● Activity
From the entries below, return exactly the lines beginning at the one that contains "The width and height of the screenshot is (619, 1105)." and ending at the one that contains "Viewport: 800px width, 500px height.", both of them included, and only those lines.

● Dataset records
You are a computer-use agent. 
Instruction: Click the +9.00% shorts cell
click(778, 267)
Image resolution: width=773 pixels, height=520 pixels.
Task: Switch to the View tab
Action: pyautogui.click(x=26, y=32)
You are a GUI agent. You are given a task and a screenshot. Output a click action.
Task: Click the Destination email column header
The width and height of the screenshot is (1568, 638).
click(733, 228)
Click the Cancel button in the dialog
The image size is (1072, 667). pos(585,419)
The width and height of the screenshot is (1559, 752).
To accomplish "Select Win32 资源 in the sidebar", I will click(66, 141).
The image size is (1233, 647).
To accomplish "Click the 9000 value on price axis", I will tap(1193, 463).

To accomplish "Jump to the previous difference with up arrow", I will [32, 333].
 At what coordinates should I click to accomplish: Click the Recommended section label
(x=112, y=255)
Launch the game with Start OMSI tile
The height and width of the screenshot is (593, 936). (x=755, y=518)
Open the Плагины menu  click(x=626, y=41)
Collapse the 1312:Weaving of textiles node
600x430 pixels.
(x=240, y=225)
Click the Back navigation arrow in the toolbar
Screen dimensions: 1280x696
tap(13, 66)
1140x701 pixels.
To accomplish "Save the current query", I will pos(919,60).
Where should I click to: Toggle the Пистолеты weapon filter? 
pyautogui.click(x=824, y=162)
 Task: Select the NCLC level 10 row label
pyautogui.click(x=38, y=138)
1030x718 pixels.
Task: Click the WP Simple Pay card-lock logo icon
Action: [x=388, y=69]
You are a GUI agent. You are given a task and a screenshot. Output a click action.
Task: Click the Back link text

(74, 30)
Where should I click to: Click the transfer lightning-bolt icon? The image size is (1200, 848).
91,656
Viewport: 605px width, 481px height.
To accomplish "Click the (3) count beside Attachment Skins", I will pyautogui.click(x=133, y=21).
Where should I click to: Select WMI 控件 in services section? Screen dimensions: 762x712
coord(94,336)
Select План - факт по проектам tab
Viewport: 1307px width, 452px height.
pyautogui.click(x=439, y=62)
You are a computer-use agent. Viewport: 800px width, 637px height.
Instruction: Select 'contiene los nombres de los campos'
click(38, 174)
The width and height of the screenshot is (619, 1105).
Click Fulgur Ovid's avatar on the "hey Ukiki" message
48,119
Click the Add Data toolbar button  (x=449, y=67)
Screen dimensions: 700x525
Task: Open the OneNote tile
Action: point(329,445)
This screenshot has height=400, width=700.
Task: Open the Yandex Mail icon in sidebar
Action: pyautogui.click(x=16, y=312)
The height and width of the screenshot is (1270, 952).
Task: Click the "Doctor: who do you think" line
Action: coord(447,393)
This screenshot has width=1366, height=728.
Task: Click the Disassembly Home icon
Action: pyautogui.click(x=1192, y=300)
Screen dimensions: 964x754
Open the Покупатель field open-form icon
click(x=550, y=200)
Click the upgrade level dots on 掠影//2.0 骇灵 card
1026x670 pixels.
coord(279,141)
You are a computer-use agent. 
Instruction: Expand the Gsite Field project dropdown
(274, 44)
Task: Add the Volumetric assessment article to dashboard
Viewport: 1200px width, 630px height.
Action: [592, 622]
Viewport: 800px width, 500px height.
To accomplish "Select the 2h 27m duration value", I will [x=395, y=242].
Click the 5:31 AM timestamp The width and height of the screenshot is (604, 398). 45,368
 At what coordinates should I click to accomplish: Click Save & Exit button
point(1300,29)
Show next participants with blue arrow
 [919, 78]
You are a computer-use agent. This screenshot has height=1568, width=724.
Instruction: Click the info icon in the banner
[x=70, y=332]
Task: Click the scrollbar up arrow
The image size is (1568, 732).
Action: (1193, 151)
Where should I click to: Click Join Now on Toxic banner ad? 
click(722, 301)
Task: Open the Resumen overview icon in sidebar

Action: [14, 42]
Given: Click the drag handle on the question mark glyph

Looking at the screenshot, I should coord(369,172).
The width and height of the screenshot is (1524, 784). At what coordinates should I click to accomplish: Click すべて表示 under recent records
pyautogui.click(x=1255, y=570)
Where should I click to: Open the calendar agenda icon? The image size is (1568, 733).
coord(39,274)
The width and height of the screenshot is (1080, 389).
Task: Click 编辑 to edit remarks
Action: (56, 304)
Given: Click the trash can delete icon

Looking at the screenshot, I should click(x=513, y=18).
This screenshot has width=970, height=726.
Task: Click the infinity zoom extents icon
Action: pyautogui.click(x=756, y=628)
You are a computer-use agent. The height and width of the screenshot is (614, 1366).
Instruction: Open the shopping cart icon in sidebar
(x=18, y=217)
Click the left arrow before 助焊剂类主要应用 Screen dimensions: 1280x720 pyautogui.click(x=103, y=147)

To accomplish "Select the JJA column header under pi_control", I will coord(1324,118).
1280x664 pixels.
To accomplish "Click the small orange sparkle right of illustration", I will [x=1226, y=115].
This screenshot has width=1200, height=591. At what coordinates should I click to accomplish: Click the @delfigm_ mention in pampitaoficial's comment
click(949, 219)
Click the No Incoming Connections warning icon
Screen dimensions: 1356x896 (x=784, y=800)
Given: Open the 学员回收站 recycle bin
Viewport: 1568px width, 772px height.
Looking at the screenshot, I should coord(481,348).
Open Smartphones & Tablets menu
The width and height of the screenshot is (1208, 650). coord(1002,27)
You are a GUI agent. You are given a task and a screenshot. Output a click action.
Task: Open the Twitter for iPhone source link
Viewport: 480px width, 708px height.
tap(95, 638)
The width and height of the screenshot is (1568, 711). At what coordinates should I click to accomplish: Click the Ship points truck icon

● Solution
The width and height of the screenshot is (619, 1105).
Click Fulgur Ovid's avatar on the "hey Ukiki" message
48,119
Click the Add Data toolbar button  (x=449, y=67)
Screen dimensions: 700x525
Task: Open the OneNote tile
Action: point(329,445)
This screenshot has height=400, width=700.
Task: Open the Yandex Mail icon in sidebar
Action: pyautogui.click(x=16, y=312)
The height and width of the screenshot is (1270, 952).
Task: Click the "Doctor: who do you think" line
Action: coord(447,393)
This screenshot has width=1366, height=728.
Task: Click the Disassembly Home icon
Action: pyautogui.click(x=1192, y=300)
Screen dimensions: 964x754
Open the Покупатель field open-form icon
click(x=550, y=200)
Click the upgrade level dots on 掠影//2.0 骇灵 card
1026x670 pixels.
coord(279,141)
You are a computer-use agent. 
Instruction: Expand the Gsite Field project dropdown
(274, 44)
Task: Add the Volumetric assessment article to dashboard
Viewport: 1200px width, 630px height.
Action: [592, 622]
Viewport: 800px width, 500px height.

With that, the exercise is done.